[About this task] Copy all of the records exactly.

[Material for this task]
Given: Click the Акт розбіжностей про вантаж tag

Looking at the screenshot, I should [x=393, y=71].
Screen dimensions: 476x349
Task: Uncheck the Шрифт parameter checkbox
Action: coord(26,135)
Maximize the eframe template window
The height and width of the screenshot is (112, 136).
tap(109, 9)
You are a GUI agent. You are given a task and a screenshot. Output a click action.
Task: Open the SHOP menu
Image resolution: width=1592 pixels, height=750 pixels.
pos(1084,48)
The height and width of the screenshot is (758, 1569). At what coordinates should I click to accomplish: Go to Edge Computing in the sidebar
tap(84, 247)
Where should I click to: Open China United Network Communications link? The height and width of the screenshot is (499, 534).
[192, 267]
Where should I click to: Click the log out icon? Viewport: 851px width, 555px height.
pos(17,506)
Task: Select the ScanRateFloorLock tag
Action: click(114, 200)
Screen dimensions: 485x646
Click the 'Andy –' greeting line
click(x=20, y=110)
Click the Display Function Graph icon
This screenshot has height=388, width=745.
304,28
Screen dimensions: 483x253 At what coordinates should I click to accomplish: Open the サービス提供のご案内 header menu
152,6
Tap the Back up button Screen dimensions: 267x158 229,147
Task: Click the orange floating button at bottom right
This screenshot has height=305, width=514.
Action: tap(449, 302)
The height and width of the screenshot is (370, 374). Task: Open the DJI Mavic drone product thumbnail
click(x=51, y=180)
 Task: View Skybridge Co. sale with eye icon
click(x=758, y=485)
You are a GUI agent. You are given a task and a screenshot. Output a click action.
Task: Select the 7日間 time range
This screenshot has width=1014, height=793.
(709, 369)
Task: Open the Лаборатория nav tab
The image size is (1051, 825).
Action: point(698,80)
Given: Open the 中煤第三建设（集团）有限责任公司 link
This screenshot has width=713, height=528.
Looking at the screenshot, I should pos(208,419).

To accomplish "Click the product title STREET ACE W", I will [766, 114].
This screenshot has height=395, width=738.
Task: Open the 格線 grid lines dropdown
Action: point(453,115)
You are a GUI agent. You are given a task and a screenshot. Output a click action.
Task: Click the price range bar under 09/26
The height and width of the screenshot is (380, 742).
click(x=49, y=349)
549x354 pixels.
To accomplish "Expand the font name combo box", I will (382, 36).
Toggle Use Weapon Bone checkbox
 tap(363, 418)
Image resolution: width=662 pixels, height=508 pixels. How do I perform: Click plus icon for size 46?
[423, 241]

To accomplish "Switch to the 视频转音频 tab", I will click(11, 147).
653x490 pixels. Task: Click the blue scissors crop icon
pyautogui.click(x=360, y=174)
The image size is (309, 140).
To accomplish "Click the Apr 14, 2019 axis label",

[Result for this task]
Given: Click the Акт розбіжностей про вантаж tag

Looking at the screenshot, I should [x=393, y=71].
Screen dimensions: 476x349
Task: Uncheck the Шрифт parameter checkbox
Action: coord(26,135)
Maximize the eframe template window
The height and width of the screenshot is (112, 136).
tap(109, 9)
You are a GUI agent. You are given a task and a screenshot. Output a click action.
Task: Open the SHOP menu
Image resolution: width=1592 pixels, height=750 pixels.
pos(1084,48)
The height and width of the screenshot is (758, 1569). At what coordinates should I click to accomplish: Go to Edge Computing in the sidebar
tap(84, 247)
Where should I click to: Open China United Network Communications link? The height and width of the screenshot is (499, 534).
[192, 267]
Where should I click to: Click the log out icon? Viewport: 851px width, 555px height.
pos(17,506)
Task: Select the ScanRateFloorLock tag
Action: click(114, 200)
Screen dimensions: 485x646
Click the 'Andy –' greeting line
click(x=20, y=110)
Click the Display Function Graph icon
This screenshot has height=388, width=745.
304,28
Screen dimensions: 483x253 At what coordinates should I click to accomplish: Open the サービス提供のご案内 header menu
152,6
Tap the Back up button Screen dimensions: 267x158 229,147
Task: Click the orange floating button at bottom right
This screenshot has height=305, width=514.
Action: tap(449, 302)
The height and width of the screenshot is (370, 374). Task: Open the DJI Mavic drone product thumbnail
click(x=51, y=180)
 Task: View Skybridge Co. sale with eye icon
click(x=758, y=485)
You are a GUI agent. You are given a task and a screenshot. Output a click action.
Task: Select the 7日間 time range
This screenshot has width=1014, height=793.
(709, 369)
Task: Open the Лаборатория nav tab
The image size is (1051, 825).
Action: point(698,80)
Given: Open the 中煤第三建设（集团）有限责任公司 link
This screenshot has width=713, height=528.
Looking at the screenshot, I should pos(208,419).

To accomplish "Click the product title STREET ACE W", I will [766, 114].
This screenshot has height=395, width=738.
Task: Open the 格線 grid lines dropdown
Action: point(453,115)
You are a GUI agent. You are given a task and a screenshot. Output a click action.
Task: Click the price range bar under 09/26
The height and width of the screenshot is (380, 742).
click(x=49, y=349)
549x354 pixels.
To accomplish "Expand the font name combo box", I will (382, 36).
Toggle Use Weapon Bone checkbox
 tap(363, 418)
Image resolution: width=662 pixels, height=508 pixels. How do I perform: Click plus icon for size 46?
[423, 241]

To accomplish "Switch to the 视频转音频 tab", I will click(11, 147).
653x490 pixels. Task: Click the blue scissors crop icon
pyautogui.click(x=360, y=174)
The image size is (309, 140).
To accomplish "Click the Apr 14, 2019 axis label",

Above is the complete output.